Task brief
Return exactly the span of lines in the following data that opens with the line containing "রেজিস্টার (460, 8)" and closes with the line containing "আগস্ট ২৬, ২০১৫ @ ১২:৪৩ অপরাহ্ন (203, 1753)". Include nothing else.

The records
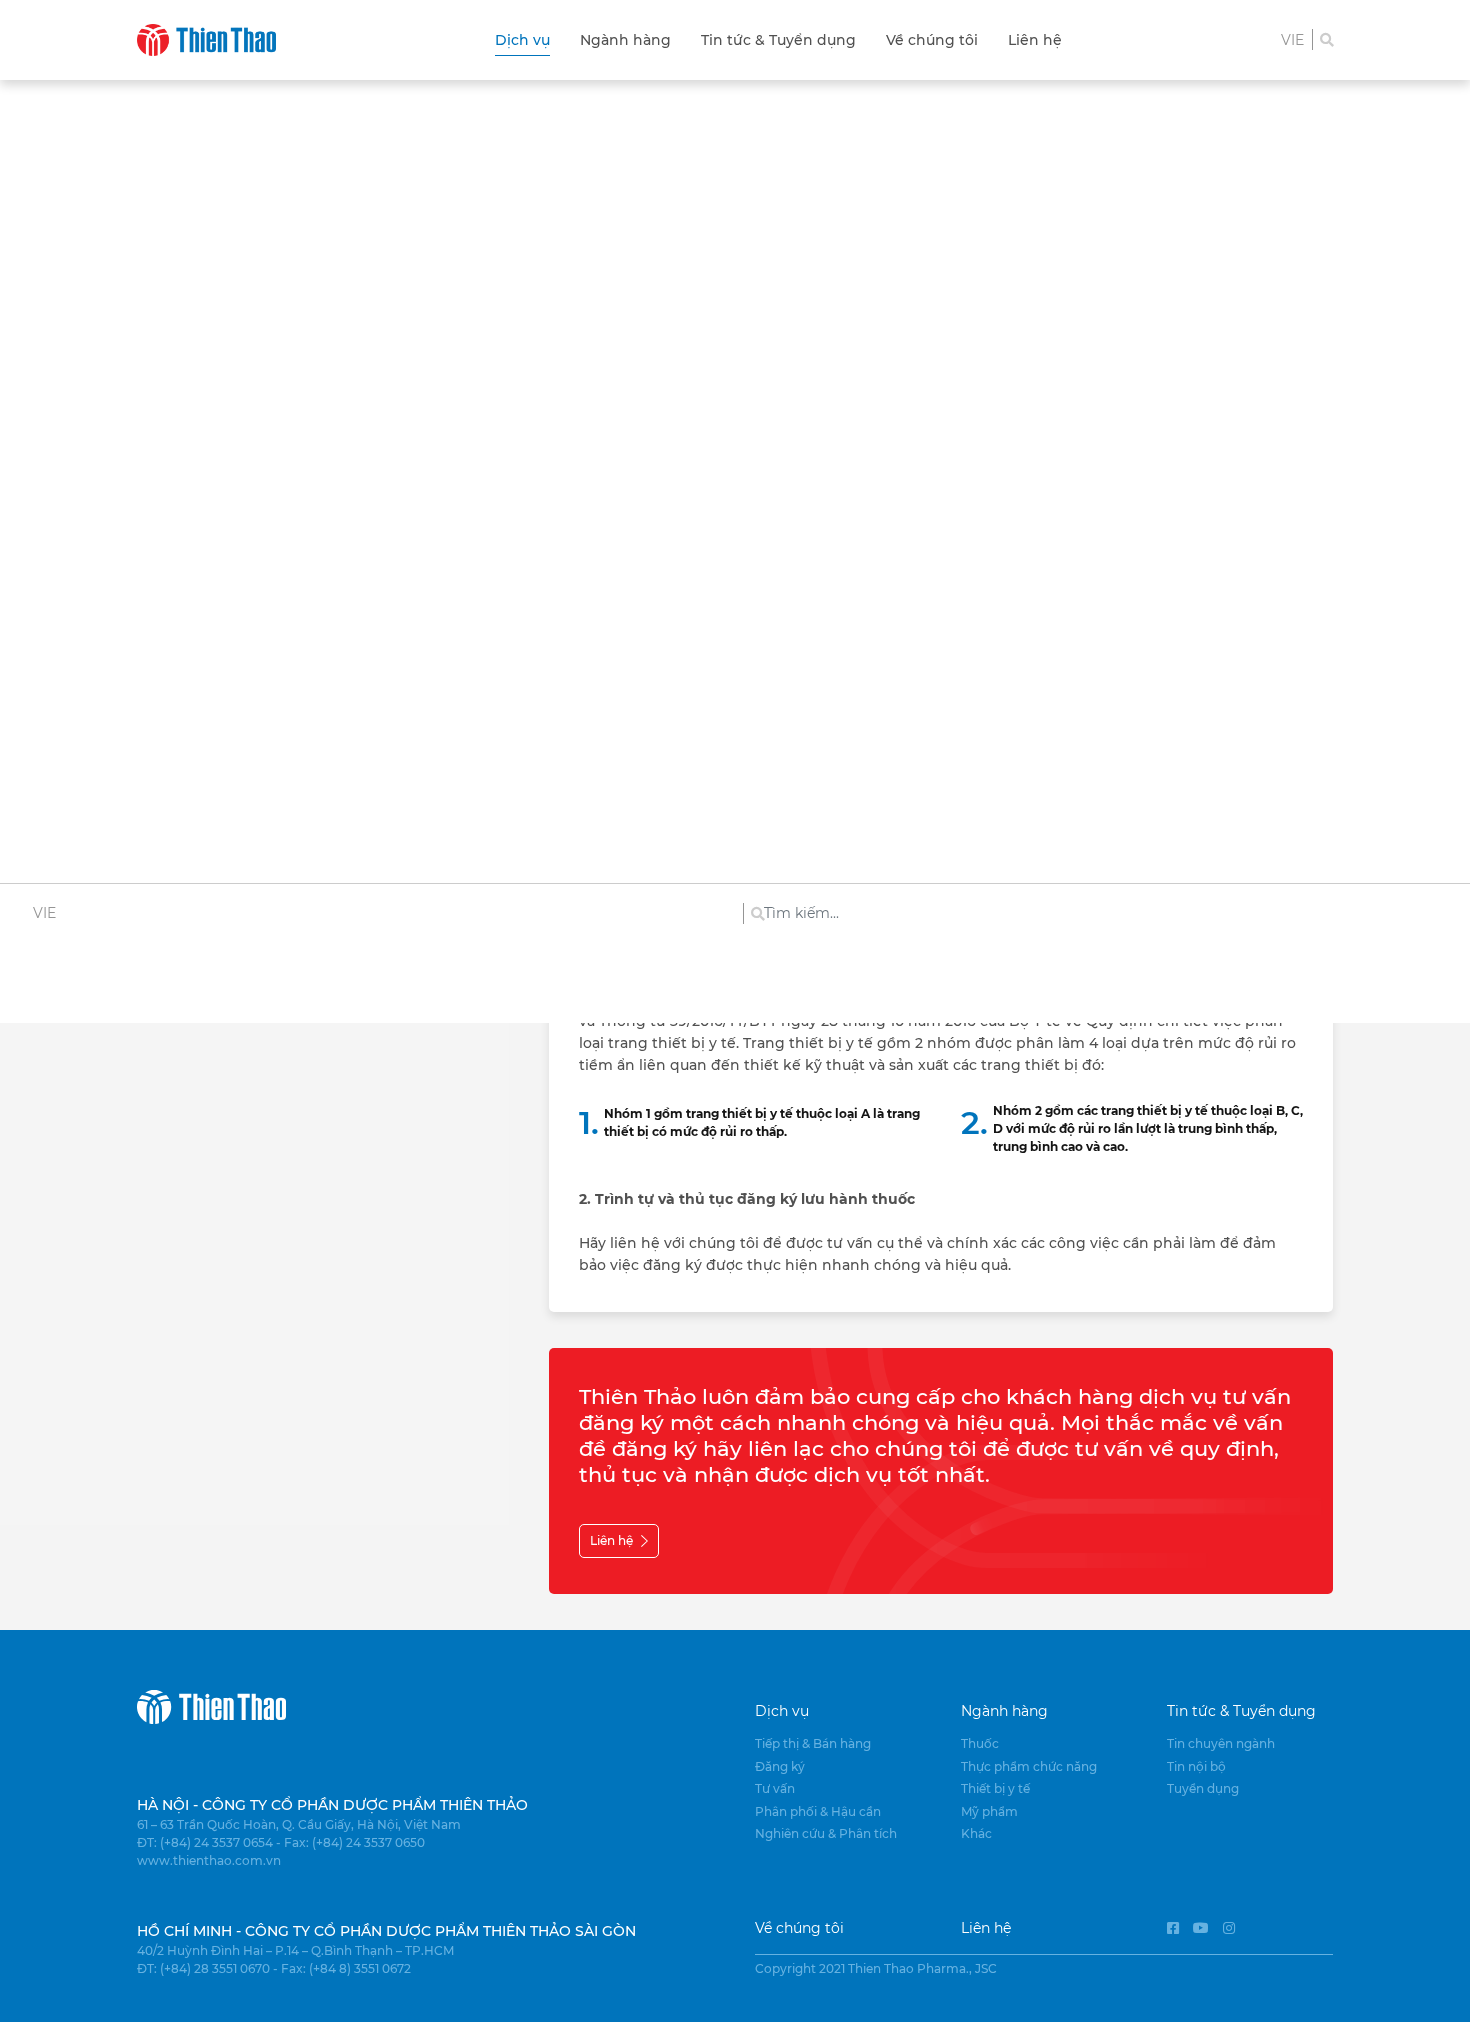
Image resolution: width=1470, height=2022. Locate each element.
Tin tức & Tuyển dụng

--

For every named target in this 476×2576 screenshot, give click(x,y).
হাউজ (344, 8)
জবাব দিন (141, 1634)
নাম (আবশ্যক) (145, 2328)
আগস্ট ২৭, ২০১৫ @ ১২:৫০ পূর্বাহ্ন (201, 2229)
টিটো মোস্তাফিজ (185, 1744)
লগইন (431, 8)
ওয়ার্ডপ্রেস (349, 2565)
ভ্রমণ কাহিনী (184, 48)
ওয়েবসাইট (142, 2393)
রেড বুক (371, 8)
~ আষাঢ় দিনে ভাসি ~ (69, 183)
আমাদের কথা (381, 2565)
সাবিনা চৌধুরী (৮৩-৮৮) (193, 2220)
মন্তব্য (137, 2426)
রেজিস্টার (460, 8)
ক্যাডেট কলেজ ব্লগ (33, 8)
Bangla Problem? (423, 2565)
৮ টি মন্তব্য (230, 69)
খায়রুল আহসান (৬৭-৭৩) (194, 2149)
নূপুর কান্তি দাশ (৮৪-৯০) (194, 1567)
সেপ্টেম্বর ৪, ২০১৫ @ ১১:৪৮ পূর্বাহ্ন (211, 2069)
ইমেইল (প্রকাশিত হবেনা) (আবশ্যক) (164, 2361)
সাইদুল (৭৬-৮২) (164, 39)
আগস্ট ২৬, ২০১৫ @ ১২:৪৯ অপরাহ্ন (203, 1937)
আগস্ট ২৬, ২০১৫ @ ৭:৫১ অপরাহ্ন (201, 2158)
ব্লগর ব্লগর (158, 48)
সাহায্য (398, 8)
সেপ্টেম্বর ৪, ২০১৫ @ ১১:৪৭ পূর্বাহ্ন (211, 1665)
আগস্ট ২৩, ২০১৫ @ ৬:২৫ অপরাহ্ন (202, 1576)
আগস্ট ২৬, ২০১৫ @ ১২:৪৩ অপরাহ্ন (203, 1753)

Written reply
রেজিস্টার (460, 8)
ক্যাডেট কলেজ ব্লগ (33, 8)
Bangla Problem? (423, 2565)
৮ টি মন্তব্য (230, 69)
খায়রুল আহসান (৬৭-৭৩) (194, 2149)
নূপুর কান্তি দাশ (৮৪-৯০) (194, 1567)
সেপ্টেম্বর ৪, ২০১৫ @ ১১:৪৮ পূর্বাহ্ন (211, 2069)
ইমেইল (প্রকাশিত হবেনা) (আবশ্যক) (164, 2361)
সাইদুল (৭৬-৮২) (164, 39)
আগস্ট ২৬, ২০১৫ @ ১২:৪৯ অপরাহ্ন (203, 1937)
আগস্ট ২৬, ২০১৫ @ ৭:৫১ অপরাহ্ন (201, 2158)
ব্লগর ব্লগর (158, 48)
সাহায্য (398, 8)
সেপ্টেম্বর ৪, ২০১৫ @ ১১:৪৭ পূর্বাহ্ন (211, 1665)
আগস্ট ২৩, ২০১৫ @ ৬:২৫ অপরাহ্ন (202, 1576)
আগস্ট ২৬, ২০১৫ @ ১২:৪৩ অপরাহ্ন (203, 1753)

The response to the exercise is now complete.